Can you transcribe the part of the flight discussion between "Do not underestimate" and "to be different.", inclusive?

- [SOURCE PASSAGE]:
════════════════════

Here I disagree, the airfoil requires both low pressure above and high pressure below. Just having low pressure above and the same low pressure below, we have no lift. The momentum transfer from the fluid is equal up and down, thus adding up to zero. And again, I’m not saying we can’t describe airfoil mechanics using pressure, just that we can’t describe all the forms of flight in the OP using pressure.

… except for the OP’s #6 … I read the Wikipedia article until it said that the momentum of the photon was exactly equal to it’s energy divided by the speed of light. This old Newtonian mind doesn’t understand a vector value being exactly equal to a scalar value. Every 18th Century physicists would laugh in your face if you said that.

So I make no claim that fluid density can describe solar sails, just that fluid density can be used to describe the other six. Thus providing a single explanation for all these six other forms of flight.

Do not underestimate the importance of “falling with style” ala flying squirrel or Buzz Lightyear!

If you get right down to it, you could say that all forms of flight are due to having a greater pressure below than above. It’s just a question of how you cause the pressures to be different.

In post #38 you spoke of changes in density as the relevant phenomenon, but I have pointed out that changes in density are not necessary for the creation of aerodynamic/hydrodynamic lift. In fact, Bernoulli’s equation works fine if you treat density as a constant value; you get a perfectly cromulent relationship between pressure (i.e. lift) and fluid velocity.

Likewise with buoyant lift. I can posit a hypothetical lighter-than-air object that is incompressible yet still produces a lifting force based on the density of the object and the density of the air (with no reference to changes in or “restoration” of fluid density).

And how many of these methods of flight work when taking off from a treadmill?

I remember reading an article on insect flight - they can remarkably hover, fly backward, etc. using simple wings.

A very high-speed video analysis shows the insects “paddling” through the air. on the upward/forward stroke, the wings are flat to the stroke and generate lift like an airplane wing. At the front, the wing turns about 90 degrees and becomes a paddle, pushing air down and back on the back/down stroke.

I assume this works because the air is very viscous at insect scale, and the ratio of weight /wingload /muscle power required works.

Right, the actual relationship according to special relativity is the magnitude of the momentum is equal to its energy divided by c. The direction of the momentum vector is of course the same as the direction of its velocity vector.

–Mark

BTW, it seems a little pedantic to me to object to the way the wiki article expresses it. If someone tells you that they were driving 50 miles per hour, do you tell them that they’re making no sense, because velocity is a vector?

════════════════════

- [DATASET EXTRACT]:
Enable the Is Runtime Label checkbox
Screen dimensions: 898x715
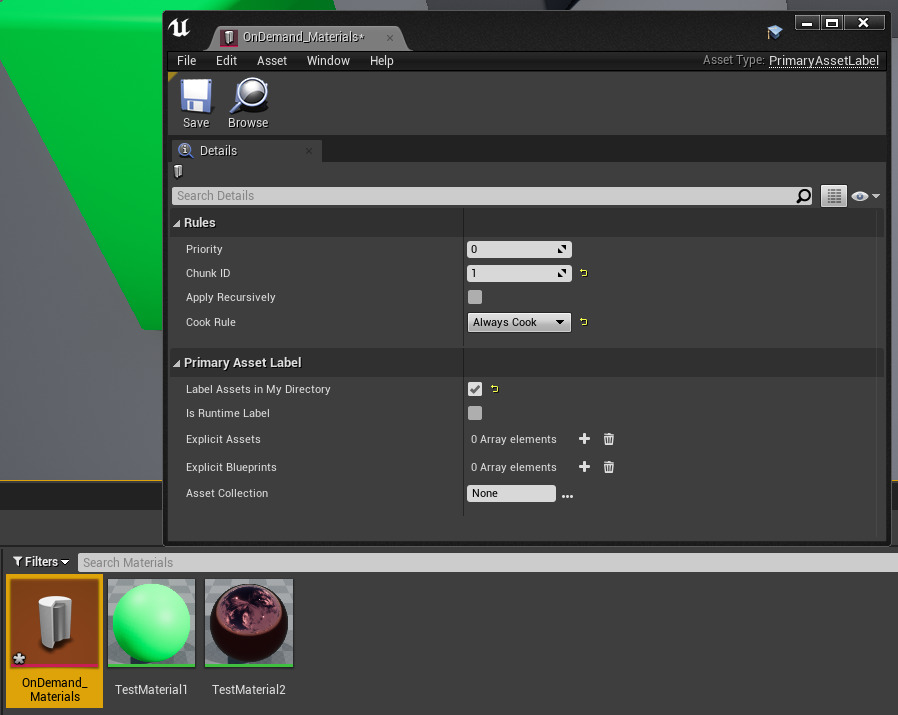pyautogui.click(x=475, y=413)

════════════════════

- [EXERCISE RESULT]:
Do not underestimate the importance of “falling with style” ala flying squirrel or Buzz Lightyear!

If you get right down to it, you could say that all forms of flight are due to having a greater pressure below than above. It’s just a question of how you cause the pressures to be different.